According to mergers and acquisitions experts from MMC Law Africa, the country will continue seeing investors pump in money through acquisitions as opposed to previous election periods where they have largely adopted a wait-and-see attitude.

Intense competition from global players looking for a piece of emerging markets, increased cash flow and demand for expert and experienced human resource personnel by local firms are among the key drivers of mergers and acquisitions.

“It is expected that the upward trend on the number of mergers and acquisitions in Kenya and in the region shall continue. However, this is also subject to certain enabling factors such as stability, especially following the General Election that is coming up in August and a friendly regulatory environment,” said Bernard Musyoka, partner at MMC Law Africa.

Completed transactions

The 2007 post-election violence resulted in a dip in mergers and acquisitions in Kenya but the market revived after peaceful polls in 2013.

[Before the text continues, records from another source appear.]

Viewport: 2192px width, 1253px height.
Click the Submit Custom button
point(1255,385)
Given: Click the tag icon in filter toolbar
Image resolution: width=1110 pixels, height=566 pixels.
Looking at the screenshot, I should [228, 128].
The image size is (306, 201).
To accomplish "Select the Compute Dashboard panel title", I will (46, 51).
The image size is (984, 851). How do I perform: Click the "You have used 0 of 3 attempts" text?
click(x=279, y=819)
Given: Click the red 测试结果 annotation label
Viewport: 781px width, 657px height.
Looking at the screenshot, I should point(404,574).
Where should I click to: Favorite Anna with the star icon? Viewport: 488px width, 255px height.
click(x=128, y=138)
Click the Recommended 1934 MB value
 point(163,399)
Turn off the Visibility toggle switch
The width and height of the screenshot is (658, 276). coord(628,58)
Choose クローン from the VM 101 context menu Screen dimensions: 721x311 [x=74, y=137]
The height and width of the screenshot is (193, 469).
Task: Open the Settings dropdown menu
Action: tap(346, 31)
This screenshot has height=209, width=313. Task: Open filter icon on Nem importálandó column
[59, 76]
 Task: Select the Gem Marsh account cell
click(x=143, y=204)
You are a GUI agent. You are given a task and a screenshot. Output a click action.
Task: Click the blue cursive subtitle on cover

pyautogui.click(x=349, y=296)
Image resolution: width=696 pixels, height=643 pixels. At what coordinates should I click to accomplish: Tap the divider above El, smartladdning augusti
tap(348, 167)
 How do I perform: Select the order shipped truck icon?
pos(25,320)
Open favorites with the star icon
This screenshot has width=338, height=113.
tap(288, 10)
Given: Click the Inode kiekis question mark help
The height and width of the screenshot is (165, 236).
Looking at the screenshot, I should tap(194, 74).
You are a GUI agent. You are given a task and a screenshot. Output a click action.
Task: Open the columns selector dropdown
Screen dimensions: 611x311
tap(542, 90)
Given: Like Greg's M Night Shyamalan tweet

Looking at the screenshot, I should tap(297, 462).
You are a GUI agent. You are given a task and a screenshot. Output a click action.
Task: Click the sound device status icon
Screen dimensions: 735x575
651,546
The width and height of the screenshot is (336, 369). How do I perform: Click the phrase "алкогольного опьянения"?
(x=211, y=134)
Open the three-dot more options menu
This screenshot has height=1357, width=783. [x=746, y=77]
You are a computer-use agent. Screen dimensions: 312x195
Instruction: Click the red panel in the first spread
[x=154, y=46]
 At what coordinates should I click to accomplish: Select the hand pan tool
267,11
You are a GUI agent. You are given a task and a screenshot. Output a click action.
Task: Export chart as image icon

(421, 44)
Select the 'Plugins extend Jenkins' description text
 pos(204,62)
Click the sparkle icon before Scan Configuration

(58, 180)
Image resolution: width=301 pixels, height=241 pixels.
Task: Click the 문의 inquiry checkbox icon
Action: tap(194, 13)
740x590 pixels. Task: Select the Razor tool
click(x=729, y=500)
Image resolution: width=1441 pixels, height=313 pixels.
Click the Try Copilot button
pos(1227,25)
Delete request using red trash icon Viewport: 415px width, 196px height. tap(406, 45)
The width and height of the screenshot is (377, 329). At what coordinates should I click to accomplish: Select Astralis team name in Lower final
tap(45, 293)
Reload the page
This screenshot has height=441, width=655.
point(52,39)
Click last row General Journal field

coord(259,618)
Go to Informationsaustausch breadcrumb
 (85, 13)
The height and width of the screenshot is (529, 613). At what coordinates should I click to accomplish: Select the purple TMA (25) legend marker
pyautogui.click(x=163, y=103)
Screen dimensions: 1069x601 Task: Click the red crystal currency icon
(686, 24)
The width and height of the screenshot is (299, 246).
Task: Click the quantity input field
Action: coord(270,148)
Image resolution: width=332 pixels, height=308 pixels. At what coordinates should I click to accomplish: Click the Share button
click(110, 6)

“Since then, there has been a sustained beehive of activity in recent years in the mergers and acquisitions scene in Kenya,” said Mr Musyoka.

A report by I&M Burbidge Capital showed Kenya accounted for 72 of the 107 completed transactions in 2016 in East Africa. The deals made in Kenya were worth Sh98 billion out of the Sh200 billion made in the region.

Audit firm PwC recently ranked Kenya higher than South Africa and Nigeria as a preferred destination by chief executives of big African companies planning to expand their operations. Fourteen per cent of CEOs interviewed picked Kenya compared to 13 per cent for South Africa and 11 per cent for Nigeria. [Macharia Kamau]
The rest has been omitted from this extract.